Fired with Zuckerman were Carolin Washburn who was office manager and bookkeeper for the local and who is a candidate for secretary-treasurer; Mike Fackler, a business agent and candidate for one of the local’s three trustee jobs; David Swift, a business agent and trustee candidate; and Avral Thompson, business agent and a supporter of the slate. Tim Thompson, another business agent who supports the slate, resigned in protest over the firings.
Besides Winstead, current top local leadership includes Bob Myers, secretary-treasurer; Gerald Shaw, vice president, Tom Trenaman; recording secretary; and John Wientjes, John Bolton and Gary Hug, all trustees. Hug is a son of Norman Hug, who succeeded Marion Winstead in the local’s presidency, just before Fields’ term.

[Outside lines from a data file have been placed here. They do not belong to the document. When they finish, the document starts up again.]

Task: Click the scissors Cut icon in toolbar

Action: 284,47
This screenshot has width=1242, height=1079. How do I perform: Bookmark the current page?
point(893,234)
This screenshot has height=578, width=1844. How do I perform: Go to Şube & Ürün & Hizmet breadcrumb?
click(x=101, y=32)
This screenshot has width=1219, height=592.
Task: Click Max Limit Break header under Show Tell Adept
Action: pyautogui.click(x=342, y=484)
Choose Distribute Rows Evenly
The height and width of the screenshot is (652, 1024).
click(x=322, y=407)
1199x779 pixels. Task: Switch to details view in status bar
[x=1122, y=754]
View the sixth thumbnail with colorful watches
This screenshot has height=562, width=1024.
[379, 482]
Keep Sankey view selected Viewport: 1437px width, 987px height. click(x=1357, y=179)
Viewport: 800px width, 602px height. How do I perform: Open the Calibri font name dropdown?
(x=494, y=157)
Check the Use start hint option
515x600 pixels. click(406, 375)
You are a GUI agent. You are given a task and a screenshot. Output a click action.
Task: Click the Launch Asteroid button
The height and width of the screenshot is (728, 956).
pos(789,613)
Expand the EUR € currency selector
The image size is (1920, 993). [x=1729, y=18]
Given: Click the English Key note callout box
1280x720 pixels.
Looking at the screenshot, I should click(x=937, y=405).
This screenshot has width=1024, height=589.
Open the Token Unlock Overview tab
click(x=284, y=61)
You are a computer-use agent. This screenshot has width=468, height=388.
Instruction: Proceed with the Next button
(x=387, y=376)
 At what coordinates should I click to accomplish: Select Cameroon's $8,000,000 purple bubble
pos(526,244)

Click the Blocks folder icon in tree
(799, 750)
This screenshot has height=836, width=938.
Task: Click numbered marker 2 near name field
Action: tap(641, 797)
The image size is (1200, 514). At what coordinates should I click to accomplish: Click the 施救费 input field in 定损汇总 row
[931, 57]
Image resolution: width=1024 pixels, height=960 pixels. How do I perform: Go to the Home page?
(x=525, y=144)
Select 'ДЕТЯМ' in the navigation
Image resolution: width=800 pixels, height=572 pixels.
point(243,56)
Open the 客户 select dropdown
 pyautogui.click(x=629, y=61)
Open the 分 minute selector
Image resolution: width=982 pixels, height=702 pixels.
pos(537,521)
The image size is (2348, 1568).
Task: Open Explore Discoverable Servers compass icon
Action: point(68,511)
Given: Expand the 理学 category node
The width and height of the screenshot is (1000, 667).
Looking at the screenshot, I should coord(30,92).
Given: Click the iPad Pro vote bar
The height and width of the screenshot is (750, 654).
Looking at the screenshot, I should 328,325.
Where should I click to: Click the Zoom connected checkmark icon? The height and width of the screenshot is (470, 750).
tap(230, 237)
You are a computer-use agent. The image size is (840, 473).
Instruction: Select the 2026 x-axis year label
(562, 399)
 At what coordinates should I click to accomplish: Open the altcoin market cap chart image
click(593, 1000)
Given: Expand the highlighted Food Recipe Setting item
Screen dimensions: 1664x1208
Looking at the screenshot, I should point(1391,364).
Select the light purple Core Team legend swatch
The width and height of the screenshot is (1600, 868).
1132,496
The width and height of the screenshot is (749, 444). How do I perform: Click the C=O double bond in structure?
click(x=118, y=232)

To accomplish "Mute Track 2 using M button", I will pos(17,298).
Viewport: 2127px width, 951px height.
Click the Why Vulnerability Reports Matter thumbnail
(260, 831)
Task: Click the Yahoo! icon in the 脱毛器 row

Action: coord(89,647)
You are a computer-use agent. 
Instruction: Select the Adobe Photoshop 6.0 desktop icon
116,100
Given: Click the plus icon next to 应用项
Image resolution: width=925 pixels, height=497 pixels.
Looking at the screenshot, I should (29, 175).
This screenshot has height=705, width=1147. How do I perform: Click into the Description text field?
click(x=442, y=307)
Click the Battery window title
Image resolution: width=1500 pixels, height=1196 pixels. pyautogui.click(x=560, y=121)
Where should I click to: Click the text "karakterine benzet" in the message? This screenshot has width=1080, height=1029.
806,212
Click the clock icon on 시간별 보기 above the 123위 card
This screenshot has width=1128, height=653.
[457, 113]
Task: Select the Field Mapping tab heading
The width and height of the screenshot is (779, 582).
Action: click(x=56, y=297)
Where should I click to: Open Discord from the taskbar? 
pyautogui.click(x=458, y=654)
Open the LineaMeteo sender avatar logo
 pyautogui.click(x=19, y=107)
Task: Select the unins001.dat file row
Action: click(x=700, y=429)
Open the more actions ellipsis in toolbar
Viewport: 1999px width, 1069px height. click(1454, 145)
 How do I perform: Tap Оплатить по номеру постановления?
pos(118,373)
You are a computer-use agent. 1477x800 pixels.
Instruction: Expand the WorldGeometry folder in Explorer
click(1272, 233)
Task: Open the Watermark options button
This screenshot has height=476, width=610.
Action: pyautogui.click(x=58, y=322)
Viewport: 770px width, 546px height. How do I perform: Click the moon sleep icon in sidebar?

Fields and Robert Winstead were indicted in September 1998 and charged with violating election law in the 1995 election of Ky. Gov. Paul Patton (D). The charges were dismissed in June, but the dismissal was appealed by Ky. Atty. Gen. Ben Chandler (D), and the case is pending before the Ky. Court of Appeals. Winstead, Shaw and Myers all appeared in this year’s “$100,000 Club” list, prepared by the far-left activist group, Teamsters for a Democratic Union. TDU uses the list to point out what it considers excessive compensation of Teamsters bosses. [Courier-J. 9/15/99]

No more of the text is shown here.